Prof Suparji pun mengutip sebuah pernyataan bijak dari Bung Karno, “Saya tidak perlu adanya polisi rahasia yang lengkap dengan senjata api untuk diawasi, karena saya tahu apa yang harus saya lalukan.”
Pernyataan tersebut menurut Suparji memberikan sinyal bahwa dengan polisi rahasia dengan senjata api, tidak ada gunanya kalau orang tidak ada kesadaran.
“Untuk itu yang paling utama adalah bagaimana menciptakan kesadaran,” tegas Prof Suparji menandaskan.
Sebelumnya, Komisi Pemberantasan Korupsi (KPK) total menetapkan 11 orang sebagai tersangka dalam dugaan pemerasan terkait pengurusan sertifikat keselamatan dan kesehatan kerja di Kementerian Ketenagakerjaan (Kemnaker).
Selain Wakil Menteri Ketenagakerjaan (Wamenaker) Immanuel Ebenezer atau Noel, tersangka lainnya adalah Dirjen Binwasnaker dan K3 Kemenaker Fahrurozi, lalu Direktur Bina Kelembagaan tahun 2021 sampai Februari 2025 Hery Sutanto.
Lalu Irvian Bobby Mahendro selaku Koordinator Bidang Kelembagaan dan Personil K3 tahun 2022- 2025; Gerry Aditya Herwanto Putra selaku Koordinator Bidang Pengujian dan Evaluasi Kompetensi Keselamatan Kerja.
Subhan selaku Sub Koordinator Keselamatan Kerja Dit.
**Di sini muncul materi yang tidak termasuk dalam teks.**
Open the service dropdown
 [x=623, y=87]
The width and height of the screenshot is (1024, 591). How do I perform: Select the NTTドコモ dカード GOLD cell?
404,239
Bina K3 tahun 2020 sampai 2025; Anitasari Kusumawati selaku Sub Koordinator Kemitraan dan Personel Kesehatan Kerja.
Sekarsari Kartika Putri selaku Subkoordinator; Supriadi selaku Koordinator; Temurila selaku pihak PT KEM INDONESIA dan Miki Mahfud selaku pihak PT KEM INDONESIA.
KPK menahan tersangka untuk 20 hari pertama terhitung tanggal 22 Agustus sampai 10 September 2025 di Rumah Tahanan (Rutan) Cabang KPK Gedung Merah Putih.
Para tersangka dijerat Pasal 12 huruf (e) dan/atau Pasal 12B UU No. 31 Tahun 1999 tentang Pemberantasan Tindak Pidana Korupsi sebagaimana telah diubah dengan UU No. 20 Tahun 2001 jo Pasal 64 ayat (1) KUHP jo Pasal 55 ayat (1) ke-1 KUHP.